### [SHORT EXERCISE]
Rewrite the stretch of material from the line containing "Screen dimensions: 1600x722" through the line containing "pos(128,400)", renaming "badge" to "label" and keeping everything else unchanged. Omit the pictures from your answer.

### [PROVIDED ENTRIES]
○ ○ ○ ○ ○ ○ ○
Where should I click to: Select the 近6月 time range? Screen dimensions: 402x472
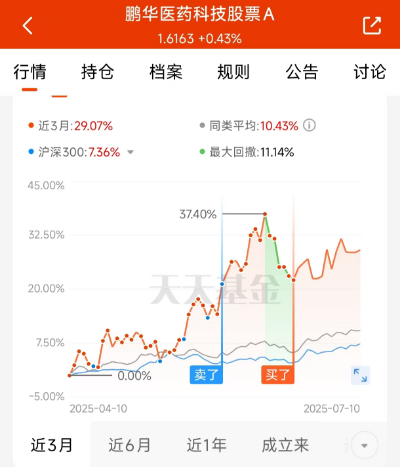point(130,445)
○ ○ ○ ○ ○ ○ ○
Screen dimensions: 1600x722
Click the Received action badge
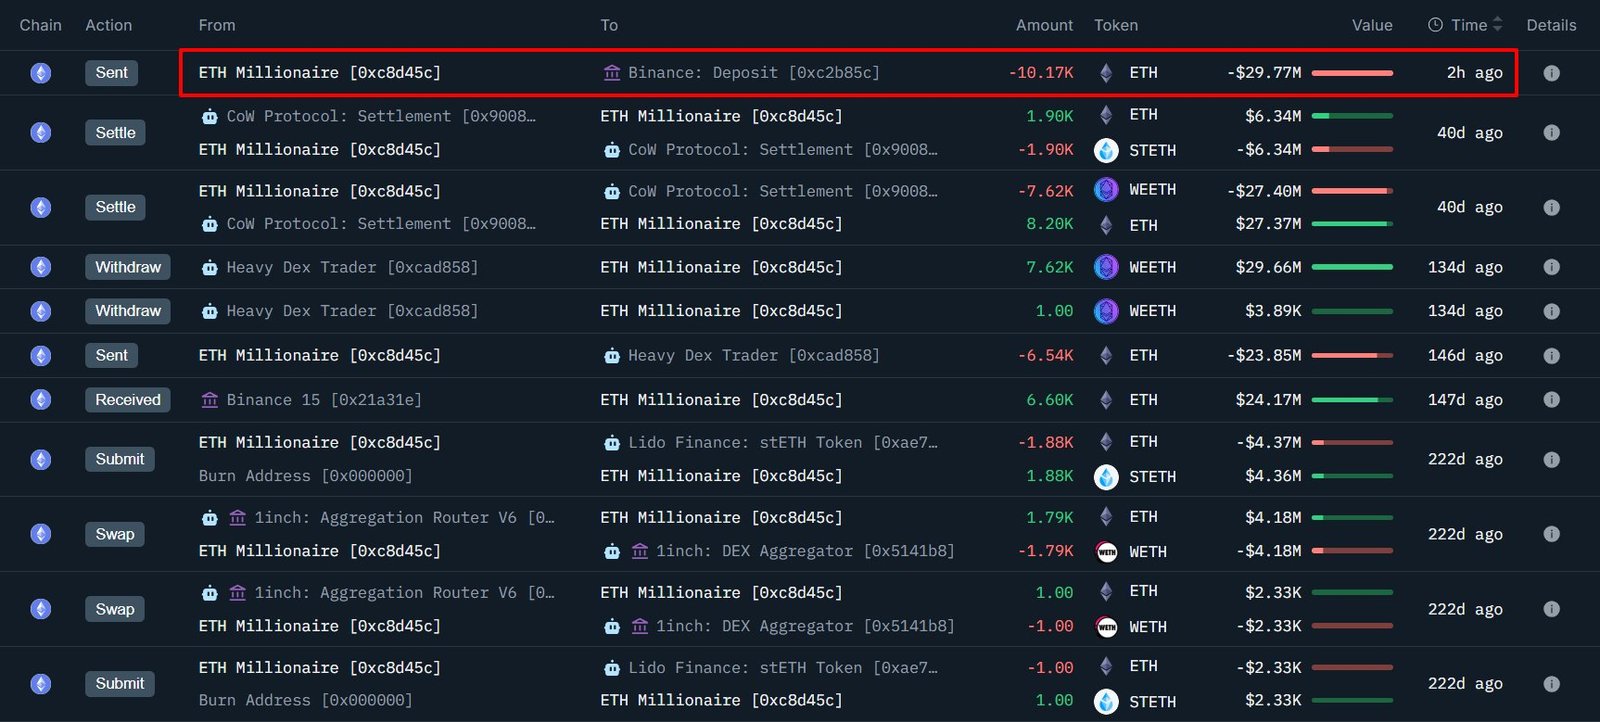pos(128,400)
○ ○ ○ ○ ○ ○ ○
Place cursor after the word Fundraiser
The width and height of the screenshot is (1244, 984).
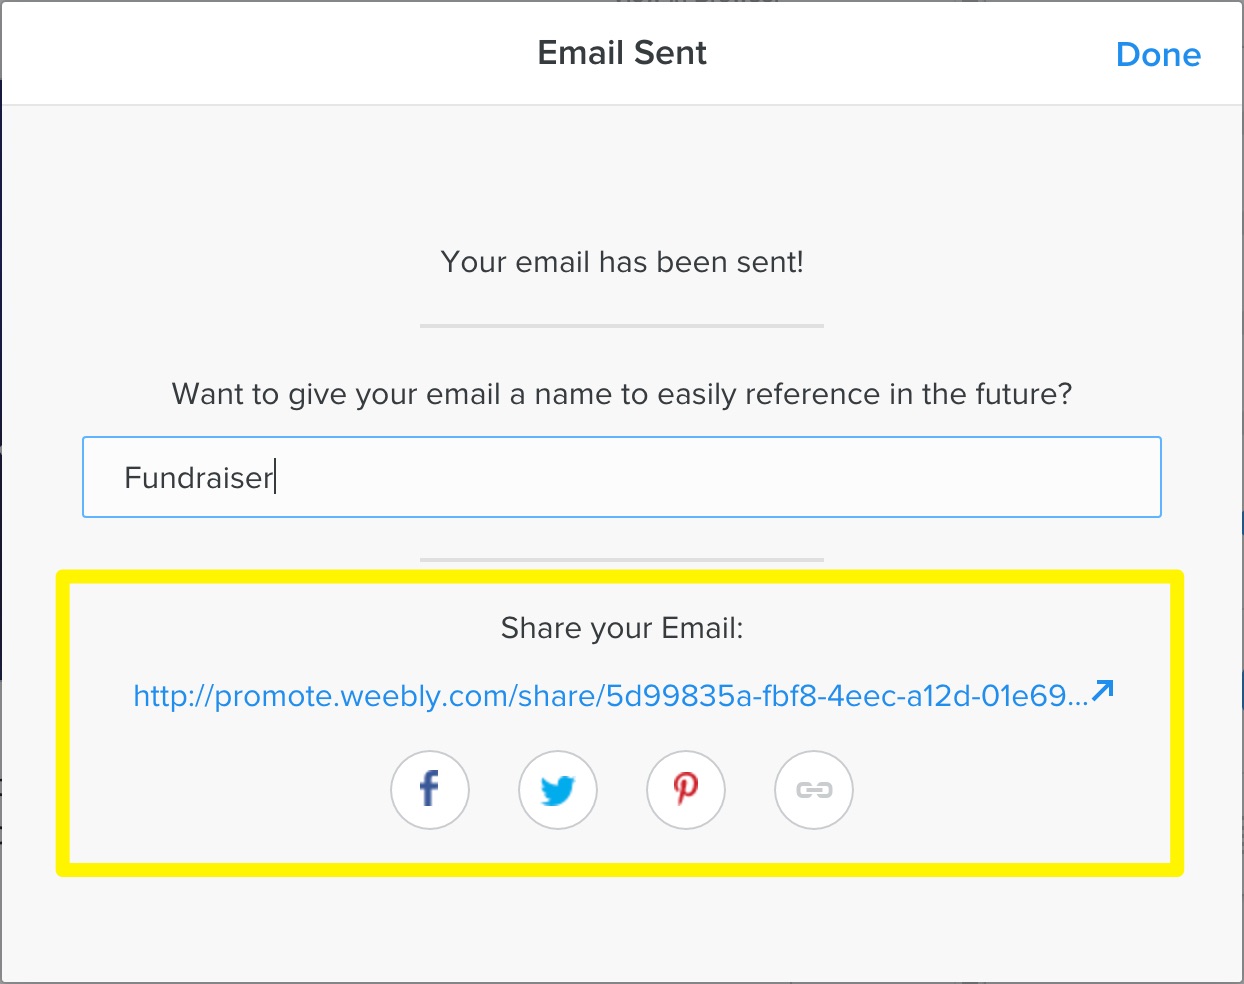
○ ○ ○ ○ ○ ○ ○
### [WRITTEN SOLUTION]
Screen dimensions: 1600x722
Click the Received action label
pos(128,400)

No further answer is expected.